Farmaco generico e farmaco di marca: analogie e differenze

I farmaci generici possono presentare delle minuscole differenze con quelli originali, ossia quelli che sono stati depositati tramite brevetto

Quando parliamo di un farmaco generico (equivalente o bioequivalente) ci riferiamo ad un medicinale che presenta lo stesso principio attivo, la stessa forma farmaceutica, lo stesso dosaggio e le stesse modalità di somministrazione di un farmaco di marca che non è più coperto dal brevetto.

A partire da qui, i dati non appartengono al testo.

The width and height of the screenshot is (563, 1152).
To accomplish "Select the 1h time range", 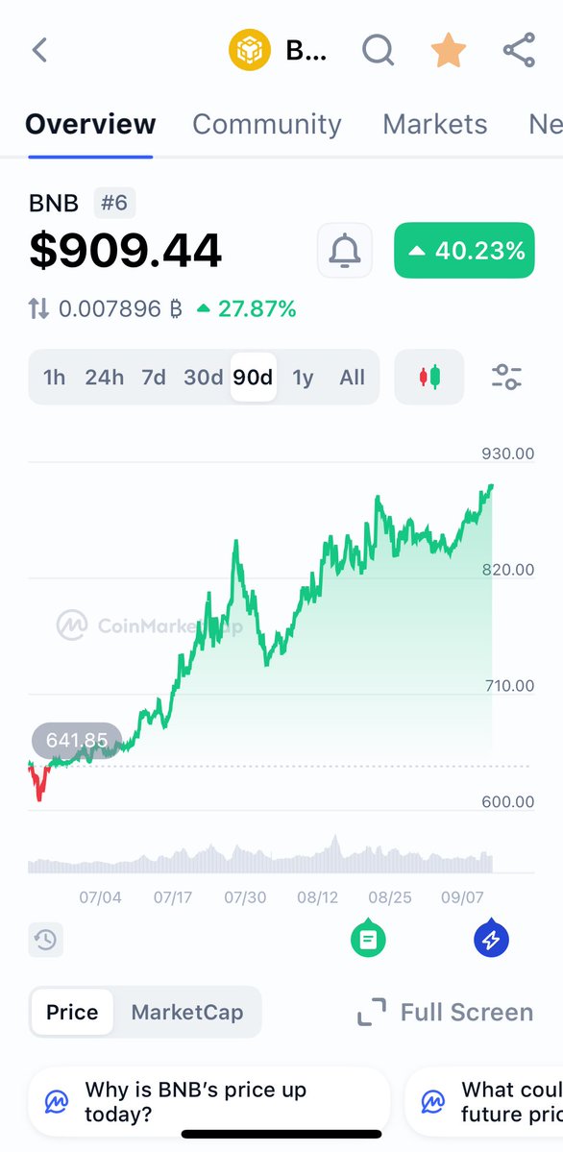I will pos(54,378).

Normalmente quando un'azienda farmaceutica scopre un nuovo principio attivo decide di brevettarlo dando vita ad una specialità medicinale, che per poter essere commercializzata dovrà ottenere il permesso di chi detiene il brevetto.

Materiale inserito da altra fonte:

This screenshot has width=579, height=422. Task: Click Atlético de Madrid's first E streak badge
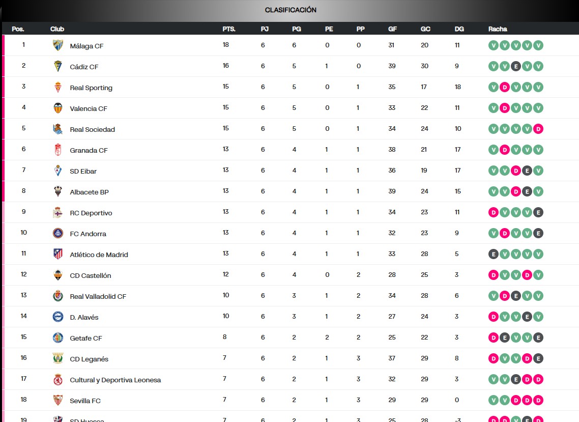tap(493, 254)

Nel momento in cui c'è la scadenza del brevetto le altre aziende, ottenuta l'autorizzazione dell'autorità competente in Italia (il Ministero della Salute), possono commercializzare il medicinale equivalente.

Un farmaco viene considerato equivalente o bioequivalente nel momento in cui ci si accerta che i suoi valori di biodisponibilità (ossia il tempo che mette il principio attivo per essere assorbito dall'organismo) sono uguali a quelli del farmaco originale.

Nonostante questo i medicinali equivalenti non sono sempre identici rispetto agli originari perchè la composizione può essere differente o possono essere stati prodotti con una diversa tecnologia farmaceutica. C'è però da dire che non ci sono effetti collaterali diversi o più gravi e nel complesso parliamo di prodotti di pari valore rispetto a quelli di marca.

Costano meno semplicemente perchè non necessitando il farmaco generico di studi di ricerca, di sicurezza ed efficacia, all'atto della sua registrazione ha un costo inferiore rispetto a quello originario

Per coloro che vogliono mettere in commercio un farmaco bioequivalente basta presentare all'agenzia competente la documentazione che attesta la bioequivalenza del prodotto. 

Il farmacista ha l'obbligo di informare l'acquirente dell'esistenza di un farmaco generico equivalente all'originale. Allo stesso modo deve fare il medico del Servizio Sanitario Nazionale. Spetterà poi al singolo utente la scelta nell'acquistare l'uno o l'altro.